In a quest to find the clock rate on throttled (thanks microsft,hp, and dell) HyperV hosts (unreliable perf counter), and HyperV guests (can only get stock CPU speed, not current), I have managed, through trial error and fluke, to create a loop that loops exactly once per clock.

Code as follows - C# 5.0, SharpDev, 32bit, Target 3.5, Optimize on (crucial), no debuger active (crucial)

        long frequency, start, stop;
        double multiplier = 1000 * 1000 * 1000;//nano
        if (Win32.QueryPerformanceFrequency(out frequency) == false)
            throw new Win32Exception();

        Process.GetCurrentProcess().ProcessorAffinity = new IntPtr(1);
        const int gigahertz= 1000*1000*1000;
        const int known_instructions_per_loop = 1; 

        int iterations = int.MaxValue;
        int g = 0;

        Win32.QueryPerformanceCounter(out start);
        for( i = 0; i < iterations; i++)
        {
            g++;
            g++;
            g++;
            g++;
        }
        Win32.QueryPerformanceCounter(out stop);

        //normal ticks differs from the WMI data, i.e 3125, when WMI 3201, and CPUZ 3199
        var normal_ticks_per_second = frequency * 1000;
        var ticks = (double)(stop - start);
        var time = (ticks * multiplier) /frequency;
        var loops_per_sec = iterations / (time/multiplier);
        var instructions_per_loop = normal_ticks_per_second  / loops_per_sec;

        var ratio = (instructions_per_loop / known_instructions_per_loop);
        var actual_freq = normal_ticks_per_second / ratio;

        Console.WriteLine( String.Format("Perf counhter freq: {0:n}", normal_ticks_per_second));
        Console.WriteLine( String.Format("Loops per sec:      {0:n}", loops_per_sec));
        Console.WriteLine( String.Format("Perf counter freq div loops per sec: {0:n}", instructions_per_loop));
        Console.WriteLine( String.Format("Presumed freq: {0:n}", actual_freq));
        Console.WriteLine( String.Format("ratio: {0:n}", ratio));

Notes

  • 25 instructions per loop if debugger is active
  • Consider running a 2 or 3 seconds loop before hand to spin up the processor (or at least attempt to spin up, knowing how heavily servers are throttled these days)
  • Tested on a 64bit Core2 and Haswell Pentium and compared against CPU-Z

Solution 3:

One of the most simple ways to do it is using RDTSC, but seeing as this is for anti-cheating mechanisms, I'd put this in as a kernel driver or a hyper-visor resident piece of code.

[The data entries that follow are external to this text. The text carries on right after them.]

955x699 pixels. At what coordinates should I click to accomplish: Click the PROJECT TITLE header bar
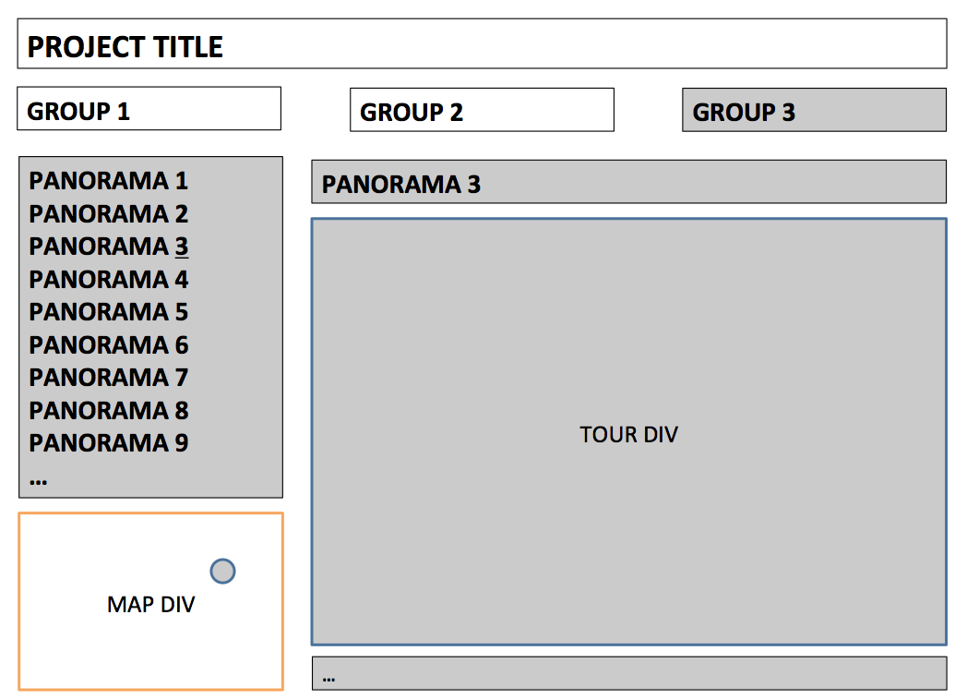(x=482, y=43)
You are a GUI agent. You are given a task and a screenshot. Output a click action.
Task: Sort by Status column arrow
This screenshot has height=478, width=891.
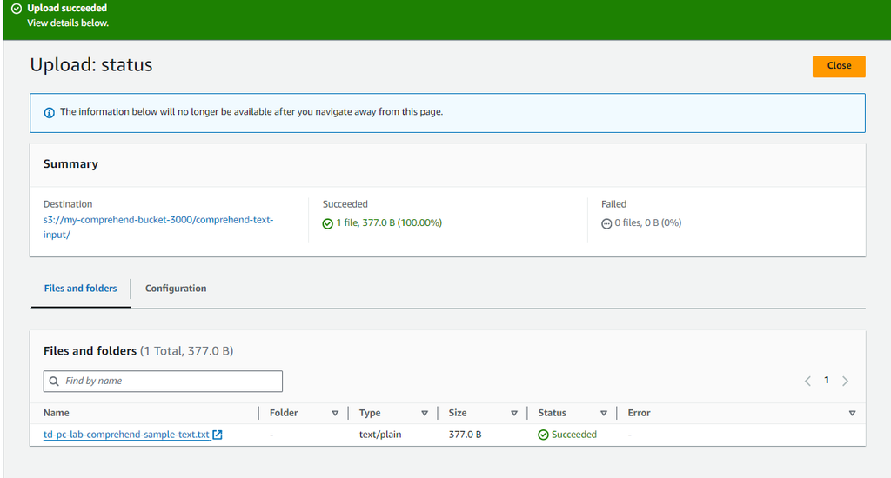(x=603, y=414)
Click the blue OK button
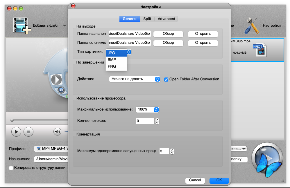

You'd probably also need to roll your own timing code**, which again can be done with RDTSC (QPC as used in the example below uses RDTSC, and its in fact very simple to reverse engineer and use a local copy of, which means to tamper with it, you'd need to tamper with your driver).

void GetProcessorSpeed()
{
    CPUInfo* pInfo = this;
    LARGE_INTEGER qwWait, qwStart, qwCurrent;
    QueryPerformanceCounter(&qwStart);
    QueryPerformanceFrequency(&qwWait);
    qwWait.QuadPart >>= 5;
    unsigned __int64 Start = __rdtsc();
    do
    {
        QueryPerformanceCounter(&qwCurrent);
    }while(qwCurrent.QuadPart - qwStart.QuadPart < qwWait.QuadPart);
    pInfo->dCPUSpeedMHz = ((__rdtsc() - Start) << 5) / 1000000.0;
}

** I this would be for security as @Mystical mentioned, but as I've never felt the urge to subvert low level system timing mechanisms, there might be more involved, would be nice if Mystical could add something on that :)

Solution 4:

I've previously posted on this subject (along with a basic algorithm): here. To my knowledge the algorithm (see the discussion) is very accurate. For example, Windows 7 reports my CPU clock as 2.00 GHz, CPU-Z as 1994-1996 MHz and my algorithm as 1995025-1995075 kHz.

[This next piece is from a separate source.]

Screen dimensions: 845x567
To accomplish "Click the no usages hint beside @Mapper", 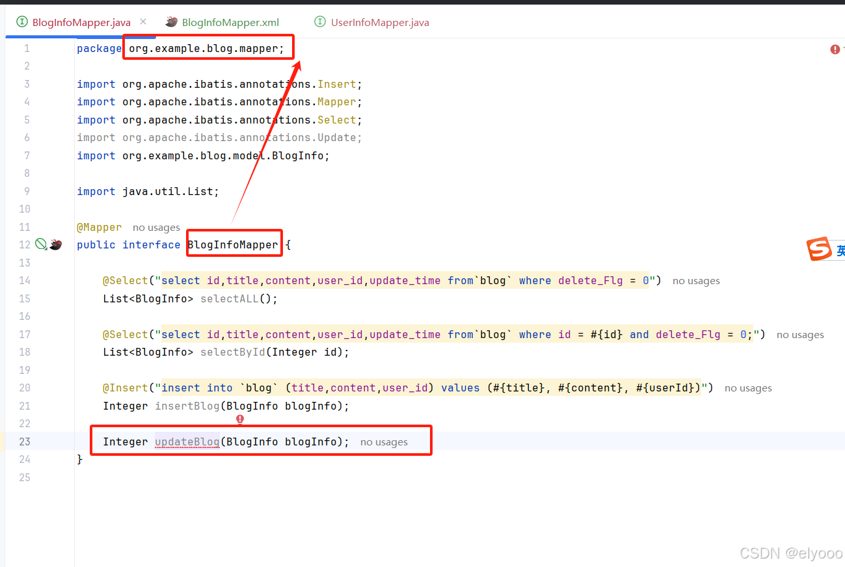I will pos(156,227).
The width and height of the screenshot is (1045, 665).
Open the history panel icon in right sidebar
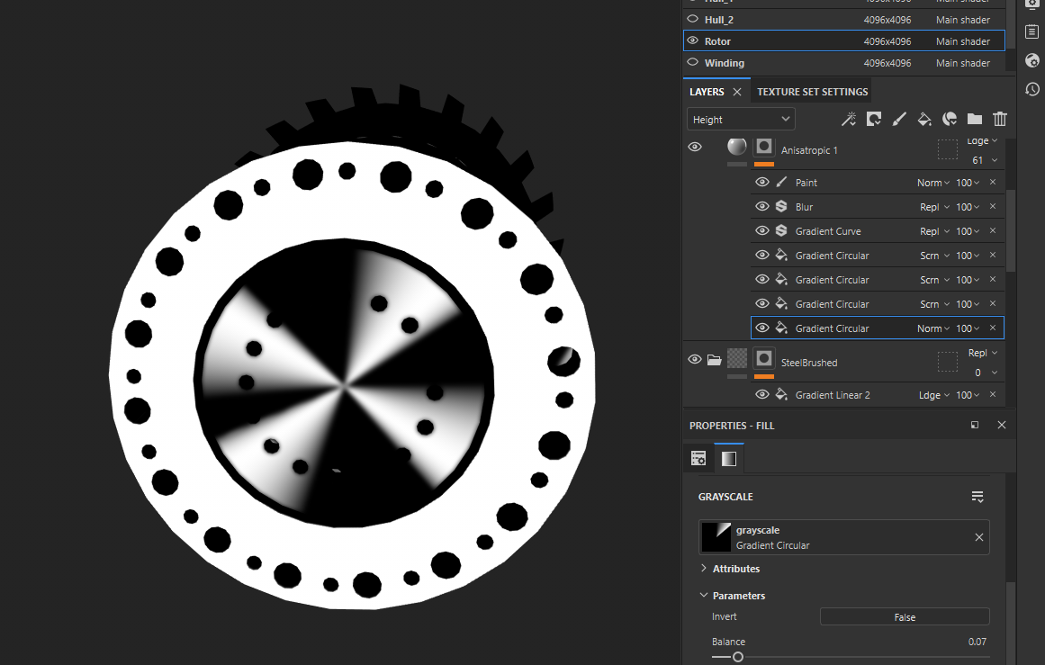pyautogui.click(x=1031, y=89)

The algorithm performs a lot of loops to do this which causes the CPU frequency to increase to maximum (as it also will during benchmarks) so speed-throttling software won't come into play.

Additional info here and here.

On the question of speed-throttling I really don't see it as a problem unless an application uses the speed values to determine elapsed times and that the times themselves are extremely important. For example, if a division requires x clock cycles to complete it doesn't matter if the CPU is running at 3 GHz or 300 MHz: it will still need x clock cycles and the only difference is that it will complete the division in a tenth of the time at @ 3 GHz.